Today the former town of Elkmont, TN in the heart of the Great Smoky Mountains National Park is a magnet for lovers of the synchronous firefly display.
But in the early 1930s nature’s display was being outshone by political sparks flying in all directions. The previously bucolic summer haven for the socially prominent and wealthy members of Knoxville, Maryville, and Chattanooga was about to be changed beyond recognition, and tempers were high. There were two sides on the issue–one wished for a national park and one wanted the area to be preserved as a national forest. Colonel David C. Chapman was the driving force behind the national park; he wanted roads and facilities erected so all Americans could enjoy the area. He also believed the visitors would bring in money for local businesses.
James Wright, a Knoxville lawyer and owner of a cottage in Elkmont, led the opposition. A dedicated conservationist, Wright believed the area would be contaminated by hoards of crowds. He thought the area would be best protected if classified as a national forest.

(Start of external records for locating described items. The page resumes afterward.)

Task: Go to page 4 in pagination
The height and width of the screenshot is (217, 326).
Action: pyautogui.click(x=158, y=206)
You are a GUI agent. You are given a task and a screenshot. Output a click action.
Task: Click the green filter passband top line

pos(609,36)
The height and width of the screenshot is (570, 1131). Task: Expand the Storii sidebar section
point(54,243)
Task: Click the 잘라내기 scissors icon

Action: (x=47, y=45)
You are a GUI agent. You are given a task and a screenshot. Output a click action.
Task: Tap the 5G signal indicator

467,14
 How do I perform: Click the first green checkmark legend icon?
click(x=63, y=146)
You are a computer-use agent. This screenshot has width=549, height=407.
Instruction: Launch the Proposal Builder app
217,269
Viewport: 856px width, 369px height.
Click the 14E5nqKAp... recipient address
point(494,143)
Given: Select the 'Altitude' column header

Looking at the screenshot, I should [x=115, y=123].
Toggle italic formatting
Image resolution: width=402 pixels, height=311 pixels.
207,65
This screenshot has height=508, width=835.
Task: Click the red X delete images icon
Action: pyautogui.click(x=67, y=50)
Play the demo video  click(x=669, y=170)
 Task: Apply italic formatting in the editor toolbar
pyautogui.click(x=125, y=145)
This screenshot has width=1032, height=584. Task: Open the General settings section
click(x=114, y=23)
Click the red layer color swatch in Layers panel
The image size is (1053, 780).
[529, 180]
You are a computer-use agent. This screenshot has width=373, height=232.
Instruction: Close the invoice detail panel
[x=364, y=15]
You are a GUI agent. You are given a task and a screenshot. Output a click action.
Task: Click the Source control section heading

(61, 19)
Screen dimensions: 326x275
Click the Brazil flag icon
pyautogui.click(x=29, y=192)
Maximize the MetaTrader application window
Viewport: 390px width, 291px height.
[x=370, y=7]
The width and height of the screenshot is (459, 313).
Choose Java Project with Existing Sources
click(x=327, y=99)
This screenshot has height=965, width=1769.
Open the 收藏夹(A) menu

In the end, the national park idea won out. Colonel W. B. Townsend had years earlier purchased 75,000 to 80,000 acres in the surrounding area in order to create the Little River Lumber Company. Now, by agreeing to sell 76,500 mountain acres to the state, which would then be transferred to the Federal Government, he became the linchpin in creating the new park. He agreed to give up his lumbering empire. The town was facing its demise, for the public was not allowed to reside in national parks. Logging operations were stopped and the government began to buy the homeowners’ property.
Great opposition arose from the residents and members of the Appalachian Club, a well established local sportsmen’s group. They hired James Wright to defend their rights in court. Neither side would back down and no compromise was in sight. The State Park Commission was faced with two conclusions: either exclude the area in question from the proposed park or acquire the lands through purchase at the discretion of the owners, and at their stated price. The National Park Service would not agree to the exclusion, and the Commission did not have the funds to pay the owners’ set prices.
The Commission and the Secretary of the Interior finally found a solution by devising a plan whereby the landowners would be offered long-term leases to live on the property, which would be purchased by the government at reduced rates. Upon grudging Congressional consent, the plan went into effect.
The Great Smoky Mountains National Park became a reality in 1934, and the residents of Elkmont remained in their homes now owned by the Government.